Lines in which "step" appears should be pulled from the data below.
[AVAILABLE DATA Boundary: Start]
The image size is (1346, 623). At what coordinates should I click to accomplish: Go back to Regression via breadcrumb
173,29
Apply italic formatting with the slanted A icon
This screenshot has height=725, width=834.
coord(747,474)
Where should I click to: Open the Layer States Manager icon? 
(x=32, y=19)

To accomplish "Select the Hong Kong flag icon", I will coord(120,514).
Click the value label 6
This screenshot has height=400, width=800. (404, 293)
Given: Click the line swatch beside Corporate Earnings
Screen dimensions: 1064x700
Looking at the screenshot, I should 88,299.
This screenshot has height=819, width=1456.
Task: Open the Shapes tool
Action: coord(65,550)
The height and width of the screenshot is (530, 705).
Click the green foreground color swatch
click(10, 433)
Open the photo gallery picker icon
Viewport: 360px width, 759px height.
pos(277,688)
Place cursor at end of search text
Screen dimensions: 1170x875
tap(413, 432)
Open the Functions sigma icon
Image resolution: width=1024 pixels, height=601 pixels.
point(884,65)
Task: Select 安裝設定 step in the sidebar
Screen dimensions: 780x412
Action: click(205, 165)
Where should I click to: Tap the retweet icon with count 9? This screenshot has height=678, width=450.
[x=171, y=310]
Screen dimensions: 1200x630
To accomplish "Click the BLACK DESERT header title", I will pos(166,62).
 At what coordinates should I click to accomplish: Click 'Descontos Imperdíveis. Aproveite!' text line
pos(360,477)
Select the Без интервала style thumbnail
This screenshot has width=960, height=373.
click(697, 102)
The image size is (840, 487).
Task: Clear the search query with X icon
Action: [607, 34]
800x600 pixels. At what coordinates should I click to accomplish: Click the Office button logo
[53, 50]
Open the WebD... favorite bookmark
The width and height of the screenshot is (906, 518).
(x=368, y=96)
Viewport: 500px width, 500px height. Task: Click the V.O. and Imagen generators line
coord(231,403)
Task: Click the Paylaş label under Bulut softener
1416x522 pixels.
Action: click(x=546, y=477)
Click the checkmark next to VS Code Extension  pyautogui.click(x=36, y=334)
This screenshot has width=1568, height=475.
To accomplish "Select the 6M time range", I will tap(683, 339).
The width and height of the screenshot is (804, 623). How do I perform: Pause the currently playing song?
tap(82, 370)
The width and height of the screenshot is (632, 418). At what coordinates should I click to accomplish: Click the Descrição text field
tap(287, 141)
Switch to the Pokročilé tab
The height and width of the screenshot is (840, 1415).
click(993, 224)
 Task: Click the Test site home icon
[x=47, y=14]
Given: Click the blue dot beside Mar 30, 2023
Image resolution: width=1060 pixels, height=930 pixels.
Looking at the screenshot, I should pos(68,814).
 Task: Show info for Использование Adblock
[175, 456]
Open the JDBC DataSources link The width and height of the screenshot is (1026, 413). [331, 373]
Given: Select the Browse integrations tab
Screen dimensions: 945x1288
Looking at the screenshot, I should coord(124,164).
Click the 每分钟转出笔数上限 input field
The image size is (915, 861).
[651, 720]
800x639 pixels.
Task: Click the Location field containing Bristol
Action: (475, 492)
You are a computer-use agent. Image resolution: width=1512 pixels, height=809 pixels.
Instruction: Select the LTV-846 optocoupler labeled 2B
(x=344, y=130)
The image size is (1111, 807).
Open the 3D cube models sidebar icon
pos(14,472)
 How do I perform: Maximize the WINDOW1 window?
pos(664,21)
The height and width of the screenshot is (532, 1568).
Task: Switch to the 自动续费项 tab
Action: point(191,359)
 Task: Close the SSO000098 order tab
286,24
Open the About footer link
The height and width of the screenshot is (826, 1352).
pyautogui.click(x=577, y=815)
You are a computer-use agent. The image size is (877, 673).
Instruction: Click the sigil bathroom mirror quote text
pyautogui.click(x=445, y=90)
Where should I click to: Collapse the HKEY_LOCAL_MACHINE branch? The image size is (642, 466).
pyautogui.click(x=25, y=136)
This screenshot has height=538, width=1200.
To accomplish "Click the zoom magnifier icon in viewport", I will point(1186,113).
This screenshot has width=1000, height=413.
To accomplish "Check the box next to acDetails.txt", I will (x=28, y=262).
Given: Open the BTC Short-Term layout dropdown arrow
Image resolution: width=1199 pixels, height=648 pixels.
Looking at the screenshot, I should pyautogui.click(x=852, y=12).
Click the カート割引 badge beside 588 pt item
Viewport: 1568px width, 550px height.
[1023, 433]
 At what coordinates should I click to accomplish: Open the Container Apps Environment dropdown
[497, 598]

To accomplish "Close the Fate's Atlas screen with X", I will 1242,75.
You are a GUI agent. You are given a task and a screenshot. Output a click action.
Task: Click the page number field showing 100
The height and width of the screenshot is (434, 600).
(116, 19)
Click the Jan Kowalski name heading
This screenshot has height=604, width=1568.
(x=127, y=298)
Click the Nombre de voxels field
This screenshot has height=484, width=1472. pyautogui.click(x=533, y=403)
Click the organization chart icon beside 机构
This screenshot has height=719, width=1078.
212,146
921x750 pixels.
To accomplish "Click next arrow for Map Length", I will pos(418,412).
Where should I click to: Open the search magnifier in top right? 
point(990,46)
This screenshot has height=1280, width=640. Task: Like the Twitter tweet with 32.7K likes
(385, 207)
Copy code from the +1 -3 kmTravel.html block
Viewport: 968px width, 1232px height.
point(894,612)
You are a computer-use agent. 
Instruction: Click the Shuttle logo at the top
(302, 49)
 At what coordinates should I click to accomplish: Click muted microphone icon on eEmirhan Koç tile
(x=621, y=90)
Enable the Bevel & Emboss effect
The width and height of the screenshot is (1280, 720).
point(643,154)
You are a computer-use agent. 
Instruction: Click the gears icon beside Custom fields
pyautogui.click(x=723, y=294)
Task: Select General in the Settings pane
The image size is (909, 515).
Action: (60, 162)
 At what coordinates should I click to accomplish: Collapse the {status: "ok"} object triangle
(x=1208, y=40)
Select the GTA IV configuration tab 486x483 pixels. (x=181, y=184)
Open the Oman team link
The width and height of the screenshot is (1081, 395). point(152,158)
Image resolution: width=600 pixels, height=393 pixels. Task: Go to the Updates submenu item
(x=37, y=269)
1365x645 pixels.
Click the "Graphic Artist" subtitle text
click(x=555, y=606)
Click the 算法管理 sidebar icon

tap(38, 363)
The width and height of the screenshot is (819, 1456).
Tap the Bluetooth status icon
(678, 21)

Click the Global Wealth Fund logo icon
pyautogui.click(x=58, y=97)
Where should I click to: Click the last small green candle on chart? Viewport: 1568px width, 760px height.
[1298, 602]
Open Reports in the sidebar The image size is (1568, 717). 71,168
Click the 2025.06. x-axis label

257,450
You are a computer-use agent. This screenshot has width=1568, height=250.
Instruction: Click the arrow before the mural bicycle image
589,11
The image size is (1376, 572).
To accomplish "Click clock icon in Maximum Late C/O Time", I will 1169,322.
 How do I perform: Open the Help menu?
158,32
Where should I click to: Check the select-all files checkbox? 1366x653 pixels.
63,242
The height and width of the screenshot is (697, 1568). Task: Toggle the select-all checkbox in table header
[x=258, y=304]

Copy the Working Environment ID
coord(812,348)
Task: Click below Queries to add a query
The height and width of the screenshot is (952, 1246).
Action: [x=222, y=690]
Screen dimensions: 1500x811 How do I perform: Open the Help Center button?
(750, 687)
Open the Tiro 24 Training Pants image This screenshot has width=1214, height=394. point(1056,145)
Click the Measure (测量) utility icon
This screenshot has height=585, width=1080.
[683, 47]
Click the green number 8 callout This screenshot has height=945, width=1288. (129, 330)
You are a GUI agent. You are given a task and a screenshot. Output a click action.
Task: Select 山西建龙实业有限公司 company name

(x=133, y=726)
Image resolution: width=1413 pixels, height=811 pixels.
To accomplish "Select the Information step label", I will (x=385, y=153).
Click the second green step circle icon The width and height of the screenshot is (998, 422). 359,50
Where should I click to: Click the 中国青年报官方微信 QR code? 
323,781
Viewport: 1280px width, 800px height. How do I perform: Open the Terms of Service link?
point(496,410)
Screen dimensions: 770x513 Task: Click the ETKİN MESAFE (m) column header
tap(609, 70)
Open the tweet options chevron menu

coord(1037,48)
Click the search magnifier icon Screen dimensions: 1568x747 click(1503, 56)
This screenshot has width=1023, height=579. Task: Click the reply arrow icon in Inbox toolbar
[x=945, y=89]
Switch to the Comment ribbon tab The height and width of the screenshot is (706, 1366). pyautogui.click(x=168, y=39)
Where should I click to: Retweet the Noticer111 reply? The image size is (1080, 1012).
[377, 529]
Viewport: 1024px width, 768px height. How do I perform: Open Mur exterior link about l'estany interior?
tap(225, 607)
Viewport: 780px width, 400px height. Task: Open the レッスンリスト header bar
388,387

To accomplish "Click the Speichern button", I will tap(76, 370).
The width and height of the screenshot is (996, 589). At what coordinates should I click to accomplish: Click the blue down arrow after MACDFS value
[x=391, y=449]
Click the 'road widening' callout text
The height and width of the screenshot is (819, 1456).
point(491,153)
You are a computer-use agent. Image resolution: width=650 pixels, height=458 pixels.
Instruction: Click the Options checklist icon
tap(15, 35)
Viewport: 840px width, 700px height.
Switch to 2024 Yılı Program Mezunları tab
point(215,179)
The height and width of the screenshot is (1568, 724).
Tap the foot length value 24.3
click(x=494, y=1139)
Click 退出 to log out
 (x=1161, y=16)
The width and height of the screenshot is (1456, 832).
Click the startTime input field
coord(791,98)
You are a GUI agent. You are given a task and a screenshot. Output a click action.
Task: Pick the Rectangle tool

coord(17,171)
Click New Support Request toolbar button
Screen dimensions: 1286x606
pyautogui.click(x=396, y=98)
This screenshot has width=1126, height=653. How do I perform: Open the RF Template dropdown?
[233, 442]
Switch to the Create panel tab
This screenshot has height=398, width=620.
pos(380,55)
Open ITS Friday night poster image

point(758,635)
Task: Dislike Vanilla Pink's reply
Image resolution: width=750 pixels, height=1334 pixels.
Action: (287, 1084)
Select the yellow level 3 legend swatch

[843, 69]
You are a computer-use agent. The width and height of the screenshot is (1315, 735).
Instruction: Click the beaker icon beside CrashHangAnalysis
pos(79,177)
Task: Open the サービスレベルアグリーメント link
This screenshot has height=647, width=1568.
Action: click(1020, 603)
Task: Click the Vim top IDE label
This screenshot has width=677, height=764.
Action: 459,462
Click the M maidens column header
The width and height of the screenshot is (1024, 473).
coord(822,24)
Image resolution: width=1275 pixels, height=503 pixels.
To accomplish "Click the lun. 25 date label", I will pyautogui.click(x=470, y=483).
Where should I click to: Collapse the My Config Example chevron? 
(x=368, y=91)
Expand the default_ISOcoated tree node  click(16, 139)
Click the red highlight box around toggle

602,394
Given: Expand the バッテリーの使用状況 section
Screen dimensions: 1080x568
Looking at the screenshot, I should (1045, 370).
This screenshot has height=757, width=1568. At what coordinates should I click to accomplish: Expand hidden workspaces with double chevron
[AVAILABLE DATA Boundary: End]
# ANSWER SECTION
Task: Select 安裝設定 step in the sidebar
To accomplish "Select the Information step label", I will (x=385, y=153).
Click the second green step circle icon The width and height of the screenshot is (998, 422). 359,50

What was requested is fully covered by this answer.